The respondent was injured on 31 December 2001 at 10pm when struck by a motor vehicle owned by Bronwyn Kate Hathaway, the first appellant, and driven by Sarah Hathaway, the second appellant, while riding his bicycle. Immediately prior to the collision the second appellant was making a right-hand turn across his path. The point of impact was on his correct side of the road. The respondent was wearing a dark shirt and dark shorts. While his bicycle had reflectors on the pedals and wheels, it did not display the white and red lights required to be affixed to the front and rear of bicycles ridden at night: Australian Road Rule 259.
The appellants alleged at trial that the respondent had been guilty of contributory negligence because of his breach of the Australian Road Rules and his failure to observe, and avoid, the second appellant. The primary judge found the respondent guilty of contributory negligence to the extent of 30 percent and reduced the damages which the parties had otherwise agreed would have been $2.75 million to reflect that percentage.
The Notice of Appeal contained nineteen grounds, one of which Mr L Morris QC, who appeared with Mr B Kelleher for the appellants, formally abandoned. However, in essence, Mr Morris QC confined the appellants’ case to two points. First, that the second appellant had not breached her duty of care because, assuming she had seen the respondent approximately four seconds prior to impact, that period was a reasonable time for her to react, that she had brought the vehicle to a stationary, or virtually stationary, position immediately prior to impact and could not have done more in the circumstances.
Secondly, the appellants attacked the primary judge’s apportionment of liability for the accident, arguing that attributing only 30 percent to the respondent was too low. They argued his contribution should either be assessed at 100 percent (s 5S, Civil Liability Act 2002) or, at least, some amount greater than 30 percent.
The primary judgment
The primary judge made the following findings of fact:
(a)The respondent was riding his bicycle without any headlamps. A reflector or reflectors were affixed to the pedals and wheels of his bicycle.
(b)The respondent was riding his bicycle on Dalton Street, Orange in a westerly direction towards the intersection of Seymour Street.
(c)The second appellant was driving a motor vehicle on Dalton Street in an easterly direction towards the intersection of Seymour Street.

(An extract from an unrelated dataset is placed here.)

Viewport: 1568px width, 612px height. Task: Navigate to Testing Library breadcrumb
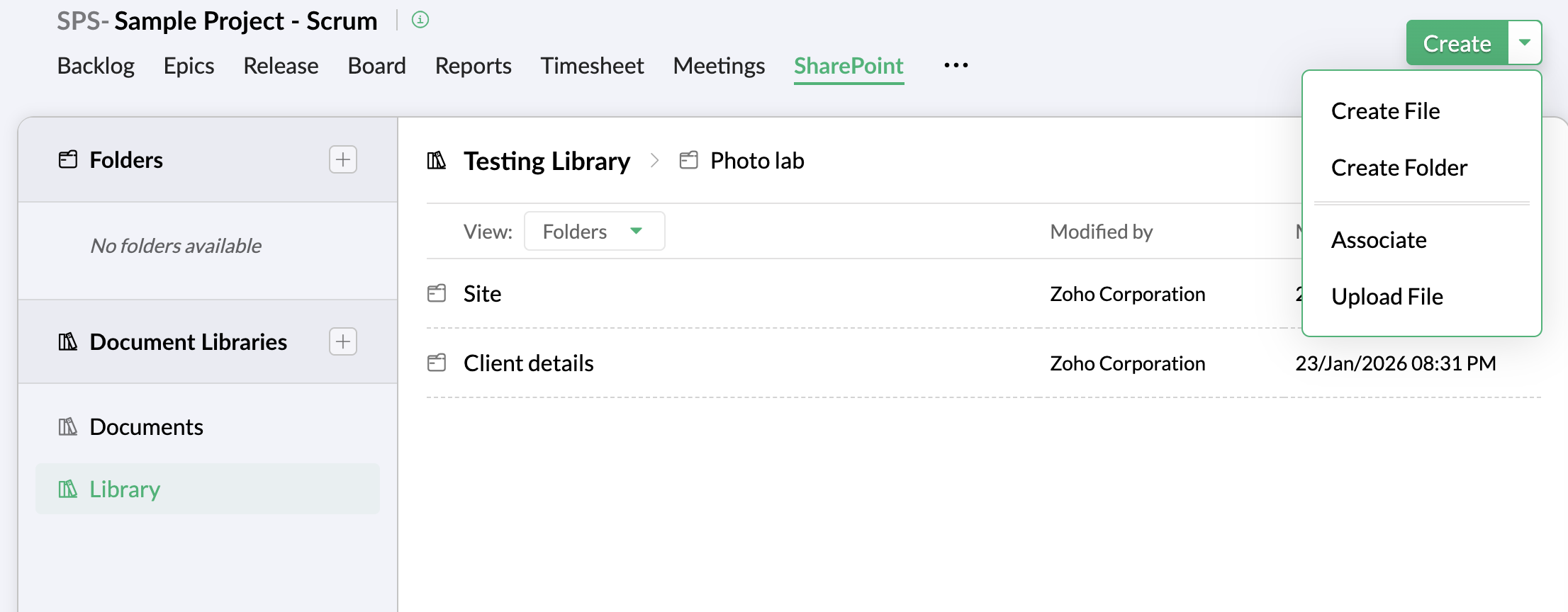(x=547, y=161)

(d)It was the second appellant’s intention to make a right hand turn into Seymour Street.
(e)The respondent was wearing dark shorts and a dark T-shirt.
The primary judge also found that the lights on the second appellant’s vehicle were on, on low beam and that she activated her indicator to signal her intention to turn. Mr B Toomey QC, who appeared with Mr D Toomey for the respondent, abandoned a Notice of Contention seeking to challenge these findings because it had not been served.
The accident occurred at about 10pm on New Years Eve 2001. Immediately prior to the accident the respondent had turned right into Dalton Street from Carramar Street at a point approximately 60 to 70 metres east of the intersection of Dalton and Seymour Streets. Dalton Street sloped down towards Seymour Street, a slope a police constable who attended the scene after the accident, described as a slight rise, and Mr Schnerring, the respondent’s expert said was an 11 percent grade. (Red 54 O). The police constable also said that the area of the intersection was poorly lit on the night of the accident.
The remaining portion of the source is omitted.